- _VORLIEGENDER TEXT_:
= = = = = = =
Christian Petzold verknüpft in seinem Kunstmärchen „Undine“ die Berliner Gegenwart mit der Berliner Romantik
Laufende Wasserhähne, Stauseen mit blockiertem Ablauf, berstende Aquarien. Lange nicht mehr wurden die Bewegungen unseres Seelenlebens im Kino so hydraulisch illustriert. In Christian Petzolds „Undine“ sickert und tröpfelt das Wasser durch die Spalten einer Welt, die sich rational wähnt, aber sich nicht abdichten lässt. Schon gar nicht gegen alte Mythen. Das Begehren und die Aggression suchen sich in „Undine“ immer einen Weg: Aber das ist hier gar kein Rückgriff auf die Psychoanalyse (die sich gerne auf solche Wassermetaphern bezog), sondern auf noch ältere Motive aus der Literatur.
Die Geschichte der Wasserfee Undine hatte immer schon eine liebliche und eine drastische Seite. Die bezaubernde Undine bringt einen harten Ehevertrag mit: Wenn sich ihr Geliebter abwenden sollte, dann droht ihm der Tod. So haben es das mittelalterliche Stauffenberg-Gedicht und später der romantische Dichter Friedrich de la Motte Fouqué erzählt. „Undine“ von Christian Petzold macht einen Hybrid aus dem alten Stoff, aus Ingeborg Bachmanns Neuinterpretation („Undine geht“), und aus den Phantasien, die er jetzt bei seinem freien Hinterherträumen dazu addiert hat.
= = = = = = =
- _DATENAUSZÜGE_:
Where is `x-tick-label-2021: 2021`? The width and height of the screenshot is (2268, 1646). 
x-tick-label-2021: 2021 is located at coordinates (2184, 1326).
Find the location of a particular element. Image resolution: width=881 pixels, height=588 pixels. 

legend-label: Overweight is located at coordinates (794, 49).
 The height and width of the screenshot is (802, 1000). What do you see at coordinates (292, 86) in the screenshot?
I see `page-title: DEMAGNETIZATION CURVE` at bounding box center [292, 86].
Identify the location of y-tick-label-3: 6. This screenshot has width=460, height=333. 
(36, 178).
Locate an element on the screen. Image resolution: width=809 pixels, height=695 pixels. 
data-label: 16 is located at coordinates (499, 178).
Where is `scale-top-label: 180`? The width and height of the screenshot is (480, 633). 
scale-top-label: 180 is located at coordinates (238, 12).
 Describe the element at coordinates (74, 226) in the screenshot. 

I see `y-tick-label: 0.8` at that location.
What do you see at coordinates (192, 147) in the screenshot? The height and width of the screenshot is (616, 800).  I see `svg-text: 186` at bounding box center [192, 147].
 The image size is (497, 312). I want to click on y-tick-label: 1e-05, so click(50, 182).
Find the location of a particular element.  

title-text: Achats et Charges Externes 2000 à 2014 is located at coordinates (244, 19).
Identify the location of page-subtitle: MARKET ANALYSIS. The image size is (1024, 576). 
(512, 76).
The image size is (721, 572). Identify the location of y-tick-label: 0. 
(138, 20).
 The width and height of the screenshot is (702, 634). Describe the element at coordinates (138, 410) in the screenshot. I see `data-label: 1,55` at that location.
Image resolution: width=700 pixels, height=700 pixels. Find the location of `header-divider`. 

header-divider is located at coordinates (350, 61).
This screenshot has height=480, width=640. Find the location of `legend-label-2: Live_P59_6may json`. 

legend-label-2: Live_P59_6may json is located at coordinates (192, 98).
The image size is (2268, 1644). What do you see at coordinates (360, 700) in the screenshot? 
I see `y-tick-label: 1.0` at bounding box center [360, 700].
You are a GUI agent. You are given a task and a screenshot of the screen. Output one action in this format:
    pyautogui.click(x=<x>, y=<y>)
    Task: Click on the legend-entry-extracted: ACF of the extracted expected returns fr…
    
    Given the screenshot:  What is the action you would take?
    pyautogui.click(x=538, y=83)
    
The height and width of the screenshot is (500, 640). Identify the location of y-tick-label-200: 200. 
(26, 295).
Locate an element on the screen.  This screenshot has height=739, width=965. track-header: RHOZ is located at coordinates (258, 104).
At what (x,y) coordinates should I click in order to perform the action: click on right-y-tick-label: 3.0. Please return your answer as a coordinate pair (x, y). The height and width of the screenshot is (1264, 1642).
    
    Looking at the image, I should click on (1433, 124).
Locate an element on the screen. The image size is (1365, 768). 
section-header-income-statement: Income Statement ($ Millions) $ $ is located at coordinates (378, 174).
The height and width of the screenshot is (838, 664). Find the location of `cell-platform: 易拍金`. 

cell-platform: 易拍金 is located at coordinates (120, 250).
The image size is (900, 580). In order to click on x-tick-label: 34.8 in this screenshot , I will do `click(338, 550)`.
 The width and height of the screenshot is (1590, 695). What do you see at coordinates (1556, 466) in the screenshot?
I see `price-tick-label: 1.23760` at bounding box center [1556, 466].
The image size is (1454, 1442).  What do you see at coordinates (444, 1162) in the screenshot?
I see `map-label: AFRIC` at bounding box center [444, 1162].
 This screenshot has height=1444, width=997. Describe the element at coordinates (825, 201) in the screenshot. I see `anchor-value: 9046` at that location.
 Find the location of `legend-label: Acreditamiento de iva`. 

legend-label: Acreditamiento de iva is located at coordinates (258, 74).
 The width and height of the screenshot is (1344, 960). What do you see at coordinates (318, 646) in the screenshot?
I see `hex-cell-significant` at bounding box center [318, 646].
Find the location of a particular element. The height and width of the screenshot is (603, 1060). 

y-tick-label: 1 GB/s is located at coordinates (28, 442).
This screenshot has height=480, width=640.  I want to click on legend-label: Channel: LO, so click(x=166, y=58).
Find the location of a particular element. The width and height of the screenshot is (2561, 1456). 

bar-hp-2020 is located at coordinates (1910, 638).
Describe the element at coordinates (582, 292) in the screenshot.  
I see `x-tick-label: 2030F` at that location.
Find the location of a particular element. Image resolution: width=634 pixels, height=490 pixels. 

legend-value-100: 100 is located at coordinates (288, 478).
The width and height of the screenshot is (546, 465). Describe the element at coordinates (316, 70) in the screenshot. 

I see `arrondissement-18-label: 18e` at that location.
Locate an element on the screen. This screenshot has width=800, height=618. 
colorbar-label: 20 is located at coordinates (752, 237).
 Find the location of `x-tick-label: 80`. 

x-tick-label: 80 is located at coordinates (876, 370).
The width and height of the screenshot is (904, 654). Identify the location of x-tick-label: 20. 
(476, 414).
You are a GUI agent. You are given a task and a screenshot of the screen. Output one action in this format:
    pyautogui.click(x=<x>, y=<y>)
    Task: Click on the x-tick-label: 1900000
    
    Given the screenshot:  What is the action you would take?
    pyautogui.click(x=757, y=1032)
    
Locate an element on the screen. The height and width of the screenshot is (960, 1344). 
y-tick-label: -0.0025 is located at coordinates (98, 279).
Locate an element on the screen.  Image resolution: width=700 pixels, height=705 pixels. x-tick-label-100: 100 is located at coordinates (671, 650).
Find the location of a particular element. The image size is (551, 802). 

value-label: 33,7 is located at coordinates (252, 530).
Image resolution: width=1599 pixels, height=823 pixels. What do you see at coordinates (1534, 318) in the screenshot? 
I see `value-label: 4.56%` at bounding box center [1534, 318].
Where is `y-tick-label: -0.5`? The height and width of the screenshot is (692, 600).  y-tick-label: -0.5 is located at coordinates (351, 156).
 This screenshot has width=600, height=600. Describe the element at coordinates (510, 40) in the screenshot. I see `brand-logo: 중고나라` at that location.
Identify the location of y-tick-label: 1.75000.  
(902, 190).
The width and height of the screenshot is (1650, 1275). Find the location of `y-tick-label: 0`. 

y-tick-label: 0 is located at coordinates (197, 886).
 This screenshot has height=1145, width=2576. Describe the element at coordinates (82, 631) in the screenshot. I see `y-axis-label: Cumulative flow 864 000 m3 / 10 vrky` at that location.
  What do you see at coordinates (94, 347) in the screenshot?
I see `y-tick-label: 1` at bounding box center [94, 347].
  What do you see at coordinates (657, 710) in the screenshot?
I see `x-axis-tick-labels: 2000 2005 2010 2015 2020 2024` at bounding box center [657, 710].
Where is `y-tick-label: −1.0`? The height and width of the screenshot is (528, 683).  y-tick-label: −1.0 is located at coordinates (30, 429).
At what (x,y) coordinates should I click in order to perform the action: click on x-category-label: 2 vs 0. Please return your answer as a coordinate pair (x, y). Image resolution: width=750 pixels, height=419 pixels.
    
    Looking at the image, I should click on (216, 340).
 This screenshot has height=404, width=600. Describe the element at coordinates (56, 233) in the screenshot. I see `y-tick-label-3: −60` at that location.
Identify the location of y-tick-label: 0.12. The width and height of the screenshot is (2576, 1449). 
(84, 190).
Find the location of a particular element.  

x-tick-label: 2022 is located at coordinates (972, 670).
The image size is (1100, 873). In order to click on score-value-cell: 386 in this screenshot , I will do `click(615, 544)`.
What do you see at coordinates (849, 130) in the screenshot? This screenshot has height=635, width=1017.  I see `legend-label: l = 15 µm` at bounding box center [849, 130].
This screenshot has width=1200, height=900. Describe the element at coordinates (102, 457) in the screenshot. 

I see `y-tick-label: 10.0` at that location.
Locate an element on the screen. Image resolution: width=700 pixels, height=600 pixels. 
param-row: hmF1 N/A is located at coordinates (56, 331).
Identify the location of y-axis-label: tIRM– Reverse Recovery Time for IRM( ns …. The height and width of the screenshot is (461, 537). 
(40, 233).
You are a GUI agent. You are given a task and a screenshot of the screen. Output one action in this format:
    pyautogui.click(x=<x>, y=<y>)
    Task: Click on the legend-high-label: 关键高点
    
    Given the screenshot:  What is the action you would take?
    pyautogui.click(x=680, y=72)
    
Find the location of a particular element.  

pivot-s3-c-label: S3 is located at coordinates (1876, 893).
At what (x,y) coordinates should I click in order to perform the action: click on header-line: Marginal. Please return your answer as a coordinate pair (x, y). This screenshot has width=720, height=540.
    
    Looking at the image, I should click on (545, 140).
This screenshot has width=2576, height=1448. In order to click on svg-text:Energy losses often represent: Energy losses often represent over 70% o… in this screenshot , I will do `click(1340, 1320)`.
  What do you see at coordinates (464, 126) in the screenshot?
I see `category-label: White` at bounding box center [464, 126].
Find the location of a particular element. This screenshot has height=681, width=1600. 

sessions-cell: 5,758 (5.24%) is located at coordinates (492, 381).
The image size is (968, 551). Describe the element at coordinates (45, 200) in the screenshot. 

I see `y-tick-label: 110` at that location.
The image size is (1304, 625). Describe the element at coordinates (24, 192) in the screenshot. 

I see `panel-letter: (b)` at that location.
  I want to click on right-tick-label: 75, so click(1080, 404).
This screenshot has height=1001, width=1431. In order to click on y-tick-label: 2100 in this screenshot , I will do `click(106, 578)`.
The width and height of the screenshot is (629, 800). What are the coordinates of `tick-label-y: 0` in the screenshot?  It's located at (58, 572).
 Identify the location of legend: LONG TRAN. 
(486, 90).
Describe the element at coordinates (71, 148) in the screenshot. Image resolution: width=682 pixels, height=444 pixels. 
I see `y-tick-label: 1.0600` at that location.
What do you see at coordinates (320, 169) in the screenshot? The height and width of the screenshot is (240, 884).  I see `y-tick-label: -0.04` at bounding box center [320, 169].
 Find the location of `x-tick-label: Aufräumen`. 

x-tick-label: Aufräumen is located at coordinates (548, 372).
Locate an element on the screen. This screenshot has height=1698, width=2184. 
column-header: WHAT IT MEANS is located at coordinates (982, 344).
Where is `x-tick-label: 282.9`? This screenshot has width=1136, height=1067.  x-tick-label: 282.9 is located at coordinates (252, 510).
= = = = = = =
- _AUFGABEN_:
(1) Nennen Sie alle Bilder von Wasser, die der Text über „Undine“ am Anfang des ersten Absatzes aufzählt.
(2) Beantworten Sie anhand des Textes über „Undine“ folgende Fragen:
(a) Worauf greift der Film laut Text gerade nicht zurück?
(b) Was droht Undines Geliebtem, wenn er sich von ihr abwendet?
(c) Welchen Titel trägt Ingeborg Bachmanns Neuinterpretation des Stoffes?

- _LÖSUNGEN_:
(1) Laufende Wasserhähne, Stauseen mit blockiertem Ablauf, berstende Aquarien

(2)
(a) Auf die Psychoanalyse.
(b) Ihm droht der Tod.
(c) „Undine geht“.